Your scholarly interests center on issues of family separation and the role of the child welfare system. How do those interests dovetail with the work that Professor Babb and the CFCC team have done in advocating for unified family courts?
When you boil it down, my work and the long-term work of CFCC both focus on ensuring that whenever the law intervenes in a family, it should be helpful, not harmful. In my scholarship, I look at family separation from a range of different angles, and the TCP fits squarely into my worldview. If we can disrupt the school-to-prison and school-to-child welfare pipeline, that will also prevent parents and children from being separated. Addressing absenteeism is another way to prevent families from being separated that many people might not think about.

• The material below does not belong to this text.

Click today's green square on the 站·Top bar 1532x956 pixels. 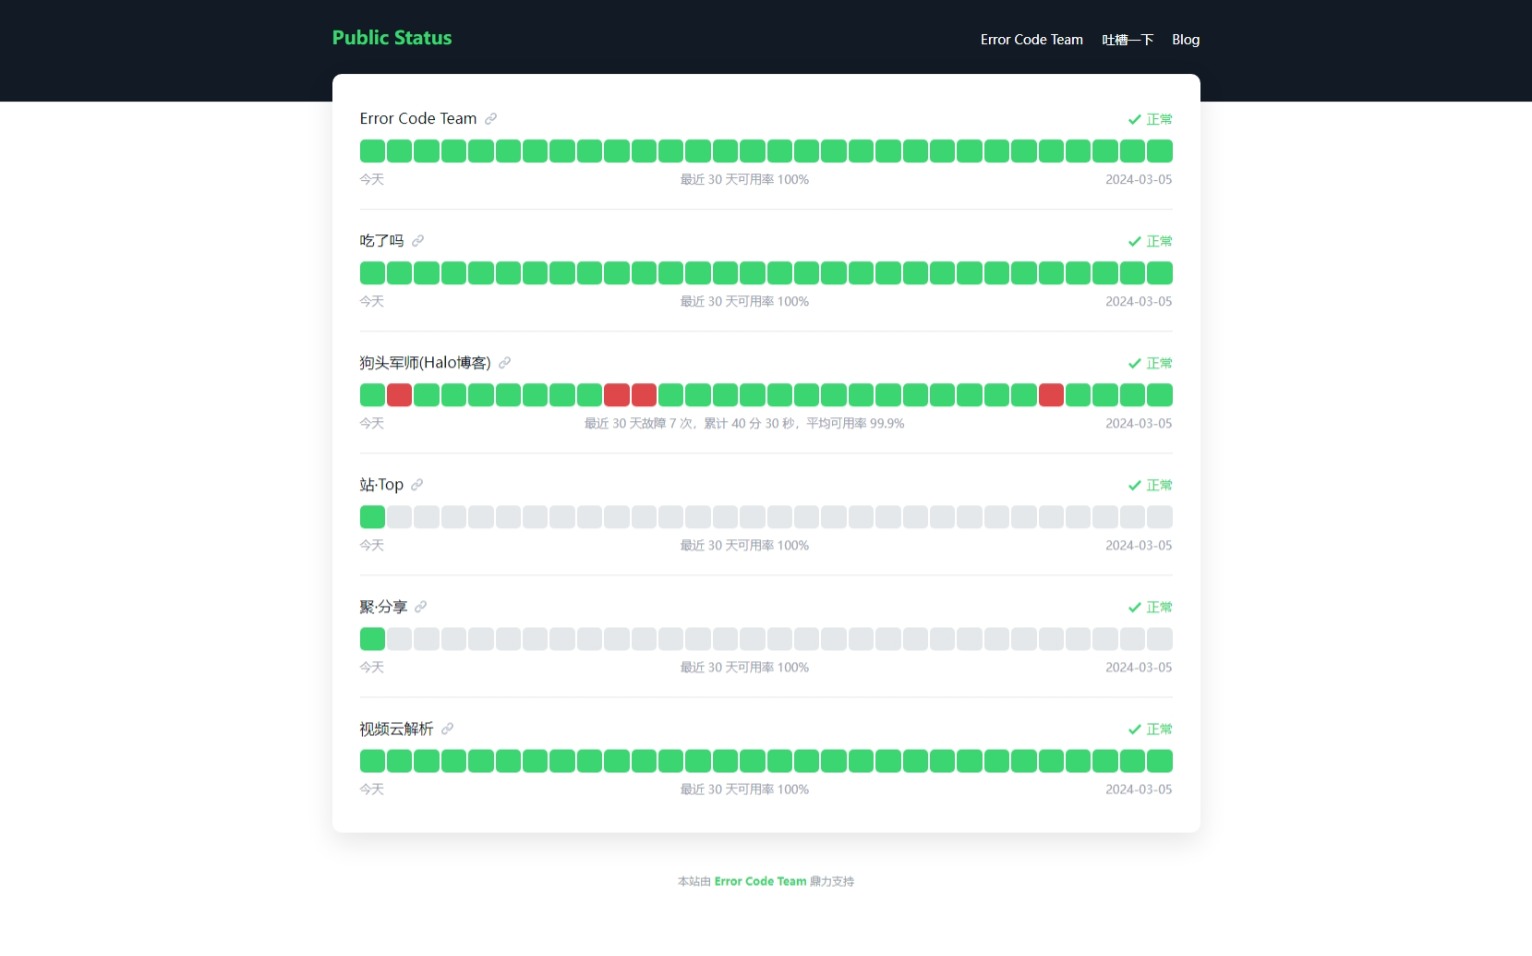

The past two years have really made it clear that we’ve gone too long without taking real steps to address the harmful impact of law and legal systems on minorities, and particularly on Black people in America. People know about the systemic issues plaguing the criminal legal system and there is growing awareness that these same issues exist in the child welfare system. CFCC has always centered on helping courts think about how they could do better for families, and my work has the same goal.
Our law school and therefore our Center is in the heart of the city. I think it’s important to be doing this work in conjunction with and in support of, the people of Baltimore. As we look forward, we’re thinking and reaching out to stakeholders about how we can have a direct, positive impact on the lives of families and children in our own community.
More on Shanta Trivedi
Before her time in academia, Shanta Trivedi spent nearly a decade as a working lawyer, most recently representing parents through Brooklyn Defender Services’ Family Defense Practice, and earlier as a volunteer attorney at Sanctuary for Families, both in New York, NY. After earning her law degree from Boston University School of Law, she worked for five years at Winston & Strawn LLP in New York, representing clients in complex securities litigation.
Recognizing that securities litigation wasn’t the right path for her, she refocused on child welfare-focused representation for families, both as a volunteer attorney and finally as a staff attorney at Brooklyn Defenders Services. “That was a life-altering experience for me,” she says. “There’s a conception that if you care about kids, you represent the kids. But if you believe kids do best when they are with their parents, you have to make sure that parents have strong representation. Studies show that by focusing on offering high quality representation for parents like they do at Brooklyn Defenders, we improved outcomes for families and children. Fewer kids were going into foster care, and those who did spent less time there. It was a holistic practice bringing together social workers and immigration, education and housing attorneys. Families facing deportation or a criminal case may have to choose between going to court on that case or going to family court. These are the choices many of the families we represented had to make.”
This experience led her to focus her scholarship on the ways our systems lead to family separation, but her passion for helping families to stay together and providing them with the resources they need to thrive was also informed by her own family history. “I was born here while my father was studying at Penn State, but I grew up in Trinidad,” she explains. “My mother’s family there was extremely poor. My family, like many extended families, has had a lot of struggles. When I think about what kids in my family experienced during that time, combined with the cultural expectations we have here in the U.S. about what makes a good parent, I realize that if my extended family had been in the U.S. system, many of the children probably would have spent time in foster care. I think about what that would have meant not only for those children, but for our entire family.”